**What is being asked:** All that is needed is an exact repetition of the lines from the one containing "Viewport: 550px width, 620px height." through the final line of the material, without pictures.

**Material provided:**

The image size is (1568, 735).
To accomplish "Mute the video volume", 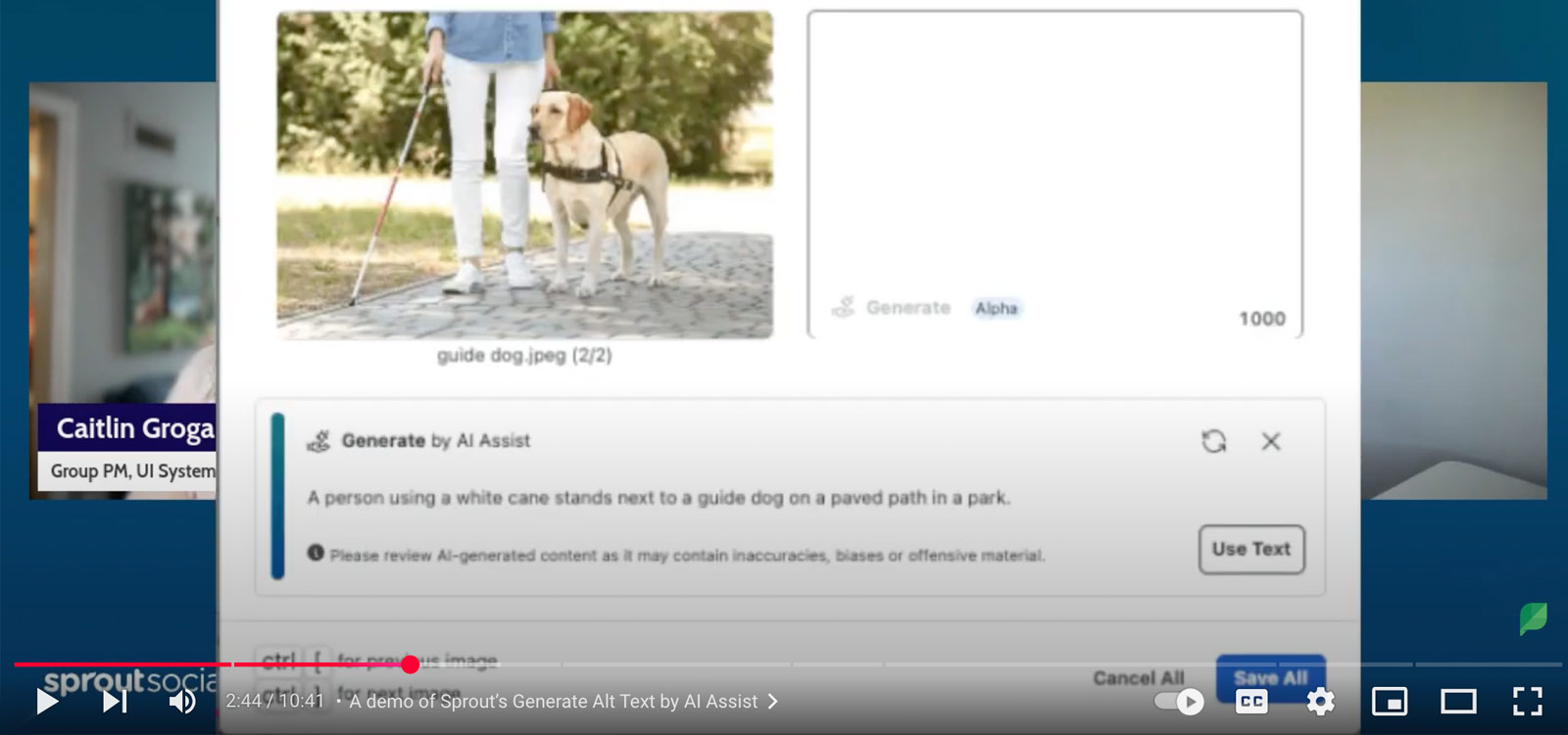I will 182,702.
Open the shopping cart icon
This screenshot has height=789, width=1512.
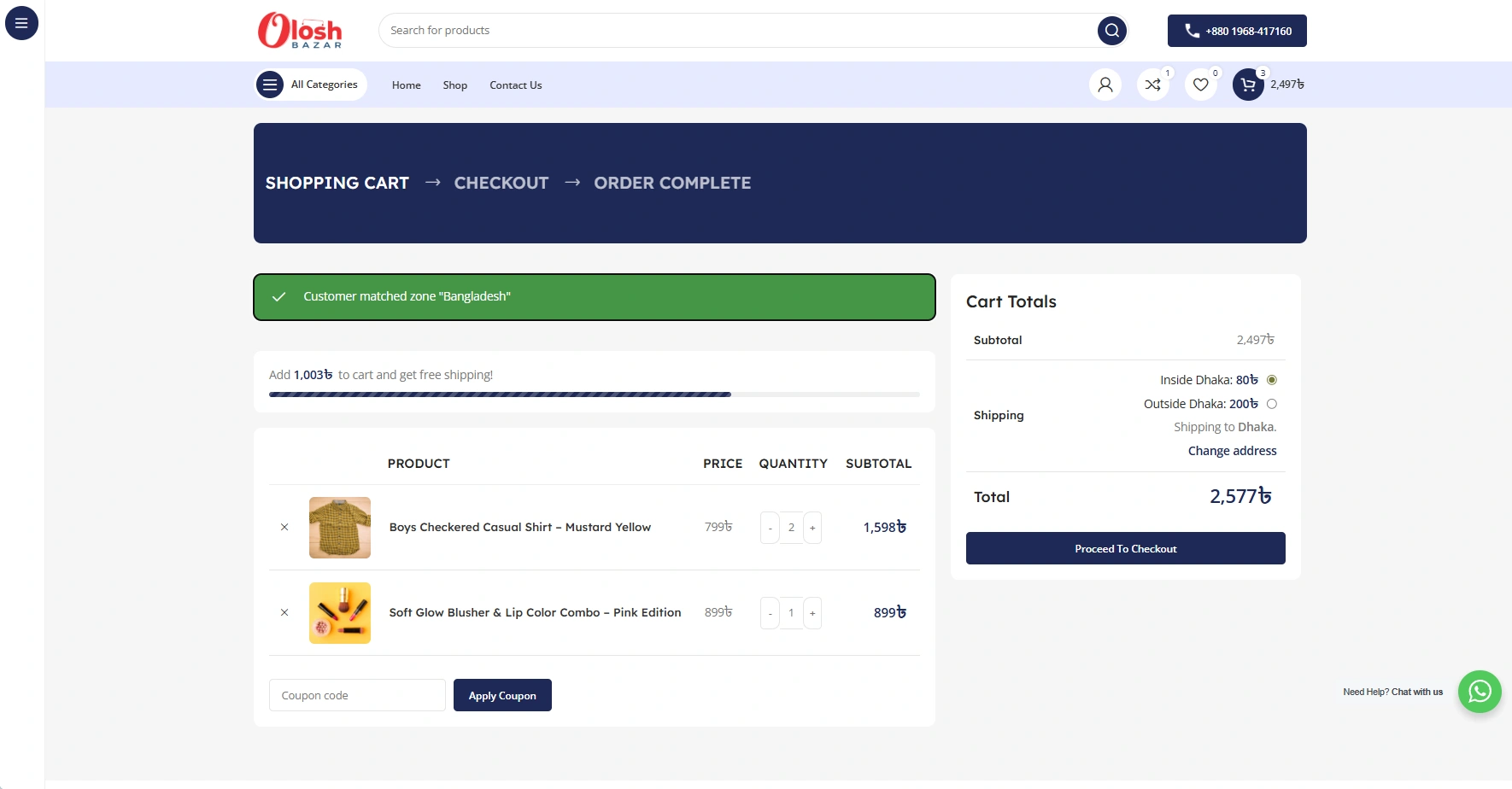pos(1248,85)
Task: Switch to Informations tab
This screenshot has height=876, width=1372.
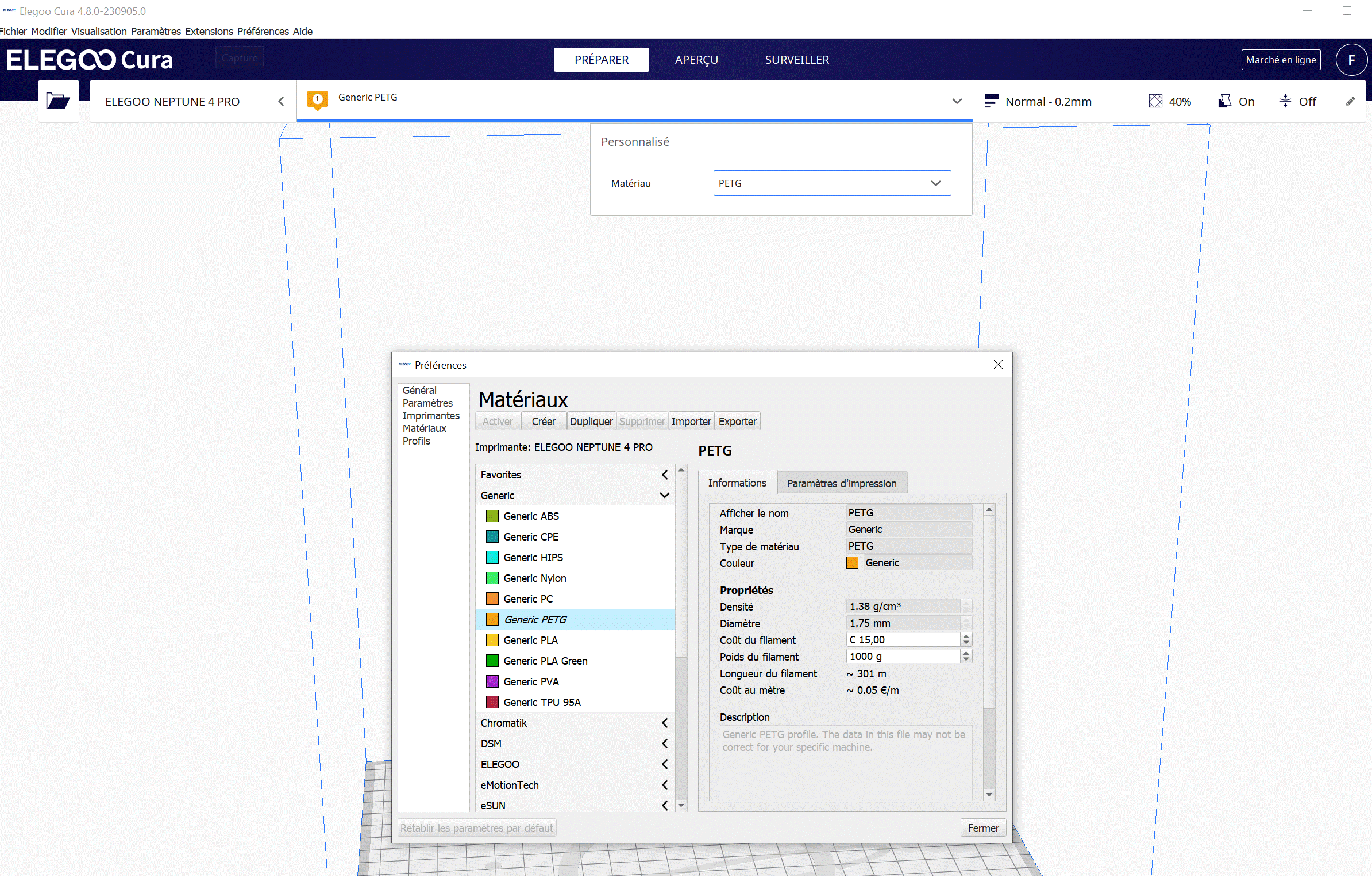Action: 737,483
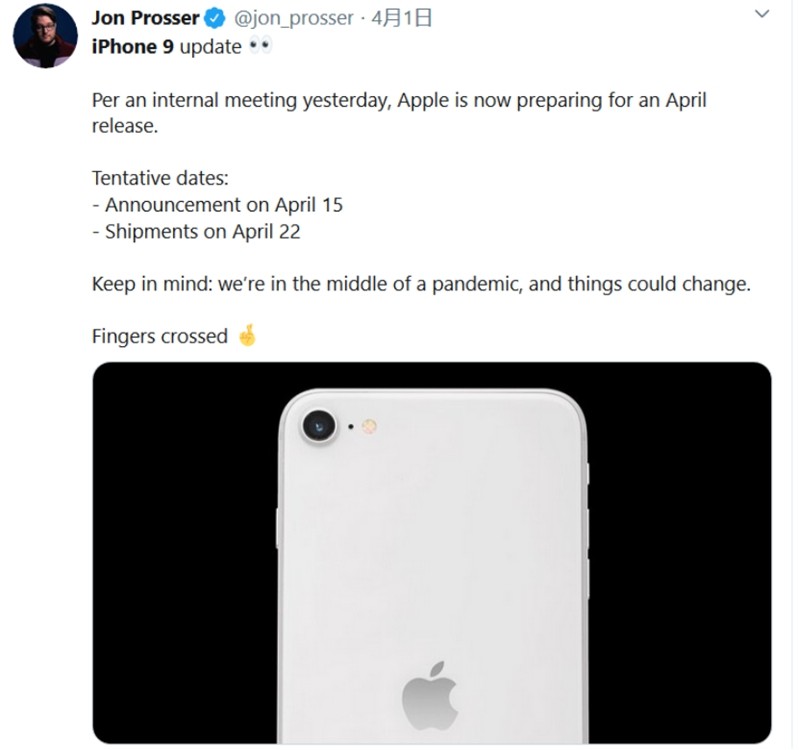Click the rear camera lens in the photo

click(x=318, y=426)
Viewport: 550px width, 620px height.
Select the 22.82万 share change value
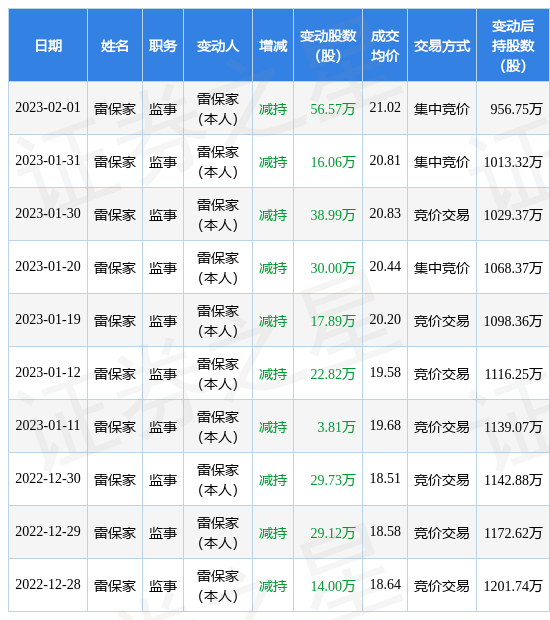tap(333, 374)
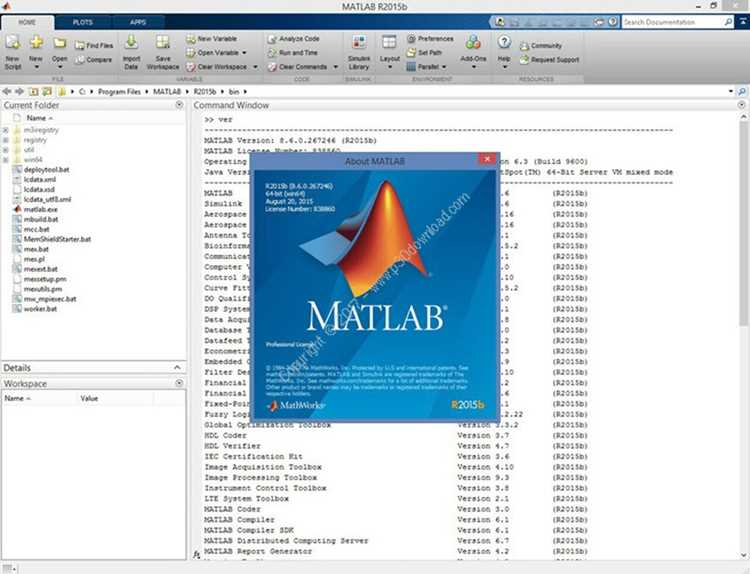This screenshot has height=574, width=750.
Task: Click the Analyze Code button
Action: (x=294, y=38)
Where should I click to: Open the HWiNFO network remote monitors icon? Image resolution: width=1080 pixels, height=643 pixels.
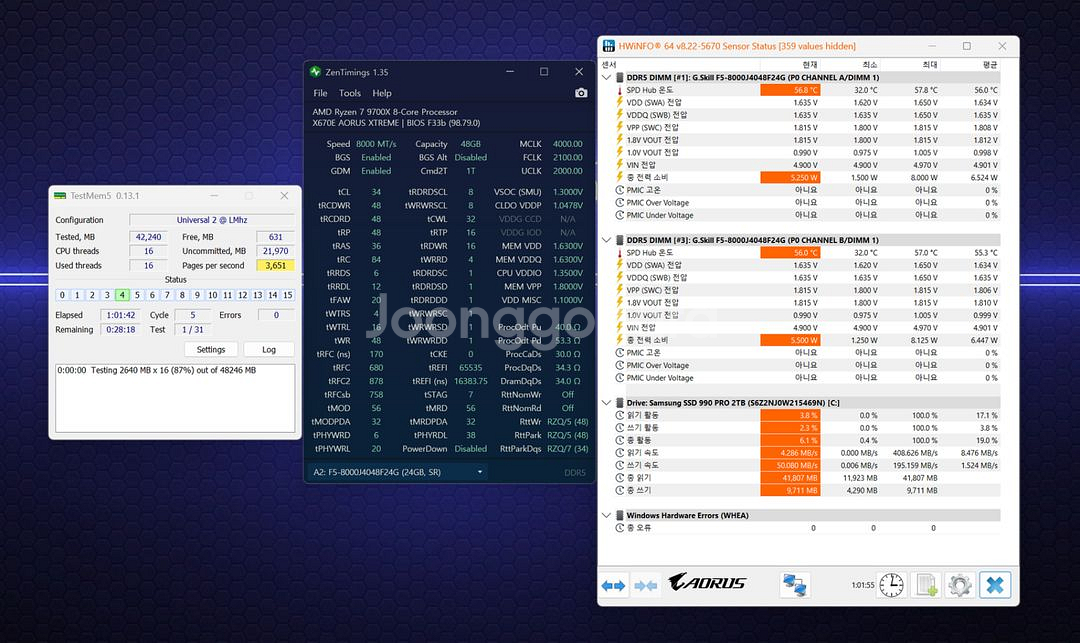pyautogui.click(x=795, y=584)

**Answer for the task:**
Viewport: 550px width, 620px height.
Select the 22.82万 share change value
tap(333, 374)
This screenshot has height=574, width=750.
Task: Click the Analyze Code button
Action: (x=294, y=38)
Where should I click to: Open the HWiNFO network remote monitors icon? Image resolution: width=1080 pixels, height=643 pixels.
pyautogui.click(x=795, y=584)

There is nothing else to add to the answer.